Will Obama Call Boehner on Unemployment Extension?
Will President Barack Obama pick up his vaunted phone and call Speaker John A. Boehner to try and cut a deal on an unemployment extension?
Obama and his lobbying arm, Organizing for Action, have urged supporters to call members of Congress and ask them to pass an unemployment extension, but so far he doesn’t appear to have taken his own advice.
Last week, Labor Secretary Thomas E. Perez sent Boehner a letter offering to meet and negotiate an unemployment extension , but nothing appears to have come of that, either.
A GOP House leadership aide dismissed the letter in an email. “Secretary Perez’ ‘offer’ was basically, ‘Hey, enact the whole White House domestic agenda – including UI, comprehensive immigration, and the President’s version of tax reform – and we’ll call it a “deal” – OK?’ It was completely unserious. Boehner has been clear since before Christmas about what we would need to see from the White House — and they are just not acting.”
Boehner, R-Ohio, repeatedly
has demanded that the president come to him with a new jobs offer before he’ll consider allowing a vote on an extension of emergency unemployment benefits, which expired in December.
It’d be harder to blow off a call from the president, of course, than Perez.

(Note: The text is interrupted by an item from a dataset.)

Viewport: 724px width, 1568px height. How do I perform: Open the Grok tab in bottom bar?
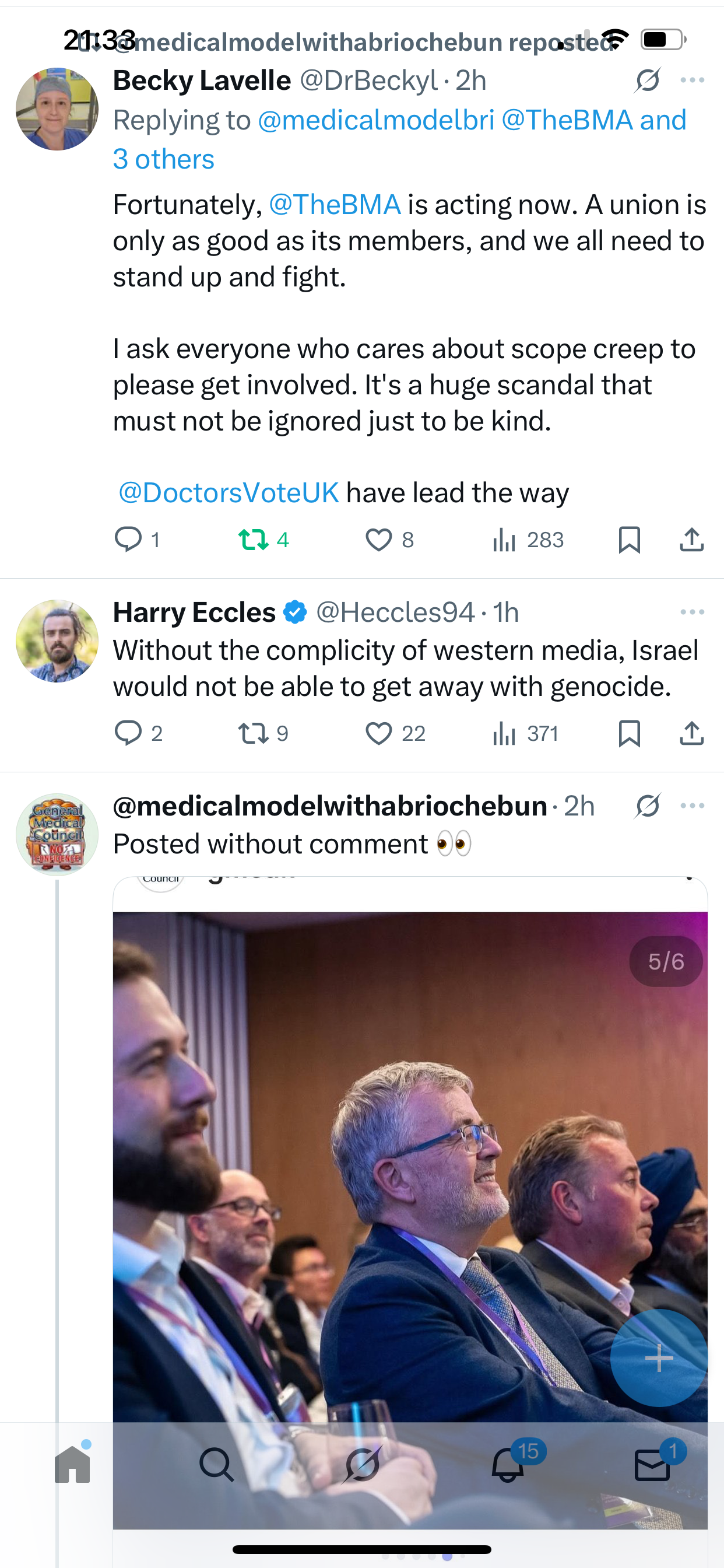363,1465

Even Vladimir Putin still takes Obama’s calls.
Presidential involvement — and an offer to maybe accept something, anything on the House GOP’s wish list — might be the only thing that gets this bill moving, with an effort to attach an extension to a tax cut bill falling apart in the Senate .
The White House last week threatened to veto a House corporate tax cut bill, citing its impact on the deficit, while noting that the Senate-passed unemployment extension bill was paid for and cost a much smaller amount of money.

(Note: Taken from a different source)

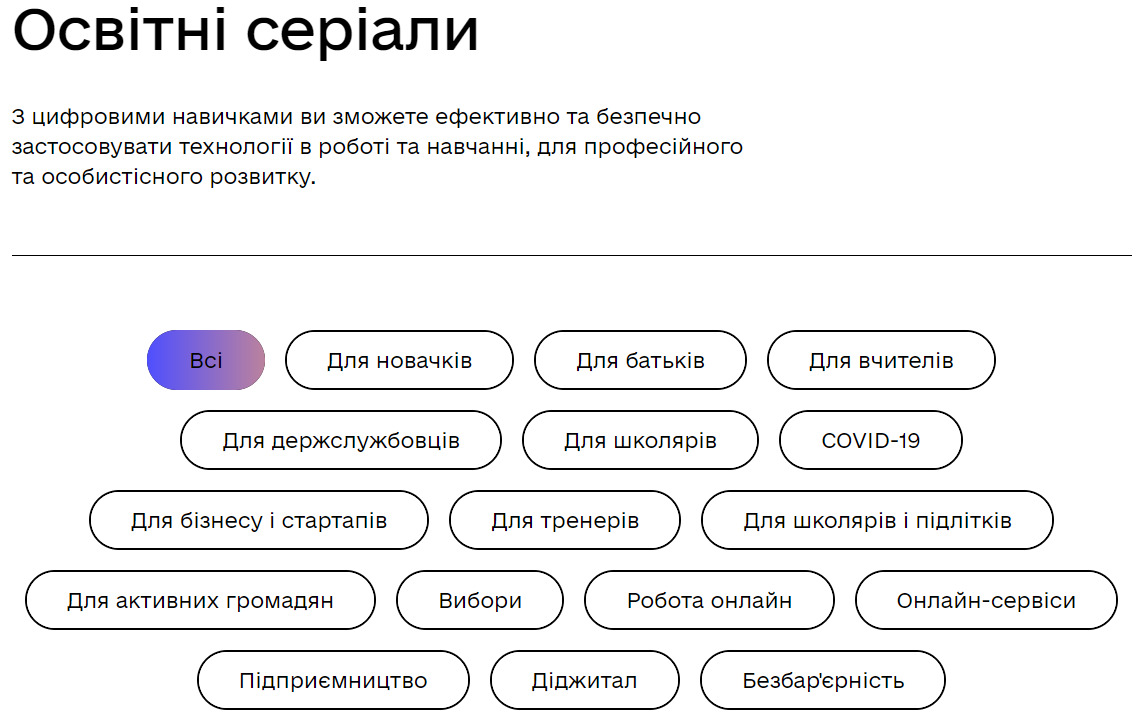Select the active 'Всі' filter chip
1144x717 pixels.
point(206,360)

But the administration has not played true hardball on an unemployment extension. Obama hasn’t made his signature on any budget-related item or GOP priority contingent on passage of emergency unemployment benefits.
Obama signed a two-year budget law late last year that did not include the unemployment extension; he signed a farm bill; he signed a one-year extension for doctors whose reimbursements would have been slashed under Medicare, and he signed an omnibus appropriations bill.

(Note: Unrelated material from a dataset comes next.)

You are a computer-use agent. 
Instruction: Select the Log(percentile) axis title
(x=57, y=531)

The clock meanwhile is running on the Senate-passed five-month unemployment extension. The retroactive bill would run out in June.
Sen. Jack Reed, D-R.I., told CQ Roll Call Wednesday that supporters of an unemployment extension would have to head “back to the drawing board” with no action in the House, and the Senate unlikely to add it to an unpaid-for package of tax breaks.
Obama, for his part, isn’t threatening to veto the Senate’s tax cut bill — either over it blowing a hole in the budget or for not including an unemployment extension.